For the first time, Reclaim calculates the real “Wake-Up Cost” for residents in the Lower Hudson Valley by combining income, property, sales and excise taxes with basic living expenses. Knowing exactly what it costs you just to wake-up makes you a more informed citizen. Reclaim’s model analyzes multiple income levels and data from a wide range of primary sources to give people a more complete picture of where their money is going.
“From the nickel-and-diming of the MTA tax, to property taxes that are more than four times the national average, people living in the Hudson Valley are barely above water after paying for the basics,” Muir stated. “Millennials are getting crushed, families don’t have reserves, personal debt is increasing, and seniors face an uncertain future.”

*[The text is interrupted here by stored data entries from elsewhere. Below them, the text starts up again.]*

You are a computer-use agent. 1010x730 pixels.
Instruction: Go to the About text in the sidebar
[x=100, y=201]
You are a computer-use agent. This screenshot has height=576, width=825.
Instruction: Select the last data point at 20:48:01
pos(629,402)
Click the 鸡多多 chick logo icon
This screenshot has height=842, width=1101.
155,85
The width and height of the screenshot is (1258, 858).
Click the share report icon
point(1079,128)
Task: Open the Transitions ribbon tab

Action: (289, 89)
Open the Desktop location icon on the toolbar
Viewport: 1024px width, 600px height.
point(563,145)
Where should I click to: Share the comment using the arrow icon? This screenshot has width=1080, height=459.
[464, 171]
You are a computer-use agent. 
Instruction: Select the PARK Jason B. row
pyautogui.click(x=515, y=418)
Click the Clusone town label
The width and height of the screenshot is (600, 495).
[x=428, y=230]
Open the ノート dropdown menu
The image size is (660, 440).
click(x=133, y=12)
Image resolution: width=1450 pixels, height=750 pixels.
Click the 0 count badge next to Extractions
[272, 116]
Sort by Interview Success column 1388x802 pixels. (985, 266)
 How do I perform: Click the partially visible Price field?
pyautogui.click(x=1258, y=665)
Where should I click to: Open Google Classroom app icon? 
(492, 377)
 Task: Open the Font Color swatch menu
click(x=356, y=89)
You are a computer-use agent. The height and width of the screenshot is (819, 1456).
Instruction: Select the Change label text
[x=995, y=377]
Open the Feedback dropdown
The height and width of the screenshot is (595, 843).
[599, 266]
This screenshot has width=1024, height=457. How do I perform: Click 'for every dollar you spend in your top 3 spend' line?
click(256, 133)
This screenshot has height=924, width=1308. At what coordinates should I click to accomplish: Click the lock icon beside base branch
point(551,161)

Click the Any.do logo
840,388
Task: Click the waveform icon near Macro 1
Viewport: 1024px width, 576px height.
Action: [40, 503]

Key Findings of the Report Include (more locality data available by request):
Across nearly all income levels, Hudson Valley residents are struggling to save and achieve financial stability:
- A family in Tarrytown, only has 6 percent of their $78,227 local median annual income left for credit card debt, or childcare, after taxes and basic expenses.
- Even at double the median income, a family in Spring Valley, Rockland County, only has 10 percent to try and save or pay other expenses. Another double-median income earning family in Fishkill, in Dutchess County, is left with just 6 percent after taxes and basic expenses.
- Why does the Hudson Valley have such a high number of millennials leaving, or living with their parents? Recent college graduates in the Jefferson Valley area are left with just 4 percent of their income after taxes and basic living expenses, and before credit card and student loan debt.
- Young people and low income earners simply cannot afford to live independently: A single person making $30,000 annually ends up with just 3 percent living in Middletown.
- It’s no surprise retirees flee to Florida when retirement at age 65 is out of reach for many income groups. A couple earning the median household income in Pound Ridge has to save an estimated $329,991 just to pay property tax bills between retirement and age 85.
- In the cases analyzed, income taxes cost residents as much as 40 percent of income, while property taxes can cost as high as 25 percent of a resident’s earnings. Transportation expenses cost 10 to 22 percent of income.
County-by-County:
- In Westchester, a married couple in the City of Rye, earning the median income of $158,281 is left with just 10 percent to pay down debt, and other expenses after Wake-Up Costs. A family earning double the median income in Yorktown Heights ends up with as little as 12 percent left to save, pay down debt or invest.
- Lower income residents in Westchester cities struggle the most.
- Median income earners in Mount Vernon, making $40,492 annually, end the year in the red unless they add debt or cut back on basic expenses.
- In Yonkers, a median income earning family at $45,893 per year can only save 1 percent of earnings thanks to city and state income tax, as well as one of the highest sales tax rates.
- A Rockland County family earning $80,795, near the County median income, living in Nyack, is left with just 16 percent of their income after taxes and basic expenses.
- Families in Pearl River earning the local median income of $99,741 only have 8 percent left.
- In Putnam, a family of four in Carmel, making near the County median of more than $90,000, only has 9 percent remaining after Wake-Up Costs.
- Families in New Windsor, in Orange County, who earn $68,784, just under the County median income, have only 5 percent left to pay down debt and save for the future.
- In Dutchess County, a Beacon family of four, earning $75,979 (slightly above the County median income) will only save 7 percent after their taxes and basics.
- A median income earning family in Poughkeepsie is left with just 2 percent of their incomes after Wake-Up Costs.
“This is a bad situation that is only getting worse as taxpayers flee the state, leaving fewer people to cover growing bills,” said Muir. “That’s why Reclaim New York is looking to engage residents to identify the impact of government on their futures, and ensure that we are making this state more affordable.”
The organization will host trainings in each county for the public, as well as business and civic organizations, to help residents better understand the affordability crisis, its causes and potential solutions. This is the second report on New York’s affordability crisis, the first being released last year on Long Island.